_Work to complete_
Pull every line holding the string "will" from the records below.

_Exercise data_
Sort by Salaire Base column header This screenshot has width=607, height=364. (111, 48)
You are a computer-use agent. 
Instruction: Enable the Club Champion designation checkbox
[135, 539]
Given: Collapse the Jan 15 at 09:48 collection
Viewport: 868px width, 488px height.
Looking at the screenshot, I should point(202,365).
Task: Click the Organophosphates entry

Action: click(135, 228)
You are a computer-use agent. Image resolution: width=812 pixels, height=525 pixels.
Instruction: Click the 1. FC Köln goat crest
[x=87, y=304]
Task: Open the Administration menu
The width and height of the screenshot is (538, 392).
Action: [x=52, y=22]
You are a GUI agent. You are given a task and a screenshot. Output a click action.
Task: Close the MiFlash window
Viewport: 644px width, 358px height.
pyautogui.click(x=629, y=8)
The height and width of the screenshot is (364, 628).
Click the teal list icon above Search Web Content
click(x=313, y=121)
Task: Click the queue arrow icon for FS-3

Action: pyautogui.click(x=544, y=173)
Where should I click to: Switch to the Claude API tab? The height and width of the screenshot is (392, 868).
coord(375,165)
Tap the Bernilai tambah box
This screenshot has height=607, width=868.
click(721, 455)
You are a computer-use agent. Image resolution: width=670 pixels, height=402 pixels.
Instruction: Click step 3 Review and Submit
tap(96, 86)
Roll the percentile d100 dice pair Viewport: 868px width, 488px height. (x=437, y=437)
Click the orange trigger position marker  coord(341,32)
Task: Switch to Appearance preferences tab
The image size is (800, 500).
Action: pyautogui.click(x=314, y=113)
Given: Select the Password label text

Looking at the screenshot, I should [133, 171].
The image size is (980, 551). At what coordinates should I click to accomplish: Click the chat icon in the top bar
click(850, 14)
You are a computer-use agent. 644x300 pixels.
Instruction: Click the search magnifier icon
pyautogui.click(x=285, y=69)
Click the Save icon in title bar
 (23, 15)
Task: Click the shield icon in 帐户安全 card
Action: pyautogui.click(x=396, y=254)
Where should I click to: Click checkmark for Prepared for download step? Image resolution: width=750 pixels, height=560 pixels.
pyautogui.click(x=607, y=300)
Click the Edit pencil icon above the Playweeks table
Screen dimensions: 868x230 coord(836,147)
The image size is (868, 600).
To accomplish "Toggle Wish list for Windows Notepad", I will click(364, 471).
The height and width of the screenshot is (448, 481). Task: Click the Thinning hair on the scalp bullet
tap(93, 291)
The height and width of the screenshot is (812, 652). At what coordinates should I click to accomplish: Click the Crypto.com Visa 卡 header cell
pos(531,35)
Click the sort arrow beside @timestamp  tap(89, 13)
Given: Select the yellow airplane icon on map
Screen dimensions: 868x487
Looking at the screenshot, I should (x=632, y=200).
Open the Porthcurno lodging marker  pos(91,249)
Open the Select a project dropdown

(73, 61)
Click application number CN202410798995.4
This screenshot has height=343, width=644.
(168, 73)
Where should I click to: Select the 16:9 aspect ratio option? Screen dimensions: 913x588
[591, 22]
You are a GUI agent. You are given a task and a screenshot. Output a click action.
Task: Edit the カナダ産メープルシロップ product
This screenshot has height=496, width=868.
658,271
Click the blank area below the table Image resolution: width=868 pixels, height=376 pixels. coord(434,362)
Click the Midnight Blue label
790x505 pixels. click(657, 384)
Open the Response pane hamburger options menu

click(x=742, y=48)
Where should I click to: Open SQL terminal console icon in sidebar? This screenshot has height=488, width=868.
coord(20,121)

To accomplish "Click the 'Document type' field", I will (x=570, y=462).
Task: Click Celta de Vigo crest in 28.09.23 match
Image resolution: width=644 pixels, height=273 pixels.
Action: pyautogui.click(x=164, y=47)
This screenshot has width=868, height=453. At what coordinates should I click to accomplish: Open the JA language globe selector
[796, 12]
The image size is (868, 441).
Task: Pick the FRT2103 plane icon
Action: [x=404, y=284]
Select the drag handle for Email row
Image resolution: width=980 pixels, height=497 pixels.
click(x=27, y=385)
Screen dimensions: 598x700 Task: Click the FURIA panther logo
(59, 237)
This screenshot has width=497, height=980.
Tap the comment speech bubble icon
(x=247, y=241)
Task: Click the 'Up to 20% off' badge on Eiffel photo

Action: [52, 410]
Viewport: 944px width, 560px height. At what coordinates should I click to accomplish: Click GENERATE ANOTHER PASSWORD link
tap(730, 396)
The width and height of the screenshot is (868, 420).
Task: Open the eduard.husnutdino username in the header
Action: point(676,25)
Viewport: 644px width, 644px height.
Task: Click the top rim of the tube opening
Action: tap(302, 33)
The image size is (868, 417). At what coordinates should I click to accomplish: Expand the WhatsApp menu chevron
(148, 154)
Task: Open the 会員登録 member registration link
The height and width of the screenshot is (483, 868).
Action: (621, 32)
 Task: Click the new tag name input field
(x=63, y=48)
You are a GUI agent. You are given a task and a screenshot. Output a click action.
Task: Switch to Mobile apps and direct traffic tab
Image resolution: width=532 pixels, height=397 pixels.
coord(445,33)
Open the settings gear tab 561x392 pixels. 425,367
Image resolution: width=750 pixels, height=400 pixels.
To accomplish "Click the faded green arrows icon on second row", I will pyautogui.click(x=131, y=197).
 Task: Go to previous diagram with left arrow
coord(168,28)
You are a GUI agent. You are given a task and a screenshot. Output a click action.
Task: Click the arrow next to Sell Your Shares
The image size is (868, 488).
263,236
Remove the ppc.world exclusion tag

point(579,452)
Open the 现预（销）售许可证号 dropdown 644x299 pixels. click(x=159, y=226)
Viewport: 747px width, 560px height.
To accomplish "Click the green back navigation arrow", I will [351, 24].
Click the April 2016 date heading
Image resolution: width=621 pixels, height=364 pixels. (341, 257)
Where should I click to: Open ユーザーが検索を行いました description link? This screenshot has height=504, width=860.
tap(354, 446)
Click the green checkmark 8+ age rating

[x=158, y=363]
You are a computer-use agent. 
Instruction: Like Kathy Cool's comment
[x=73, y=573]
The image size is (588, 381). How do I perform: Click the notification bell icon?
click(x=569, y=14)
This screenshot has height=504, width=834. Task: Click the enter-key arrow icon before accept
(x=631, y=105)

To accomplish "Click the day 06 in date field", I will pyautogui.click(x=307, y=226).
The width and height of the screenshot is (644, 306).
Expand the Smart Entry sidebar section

_Expected answer_
To accomplish "Toggle Wish list for Windows Notepad", I will click(364, 471).
To accomplish "Click the 'Document type' field", I will (x=570, y=462).
To accomplish "Click the faded green arrows icon on second row", I will pyautogui.click(x=131, y=197).
To accomplish "Click the green back navigation arrow", I will [351, 24].
To accomplish "Click the day 06 in date field", I will pyautogui.click(x=307, y=226).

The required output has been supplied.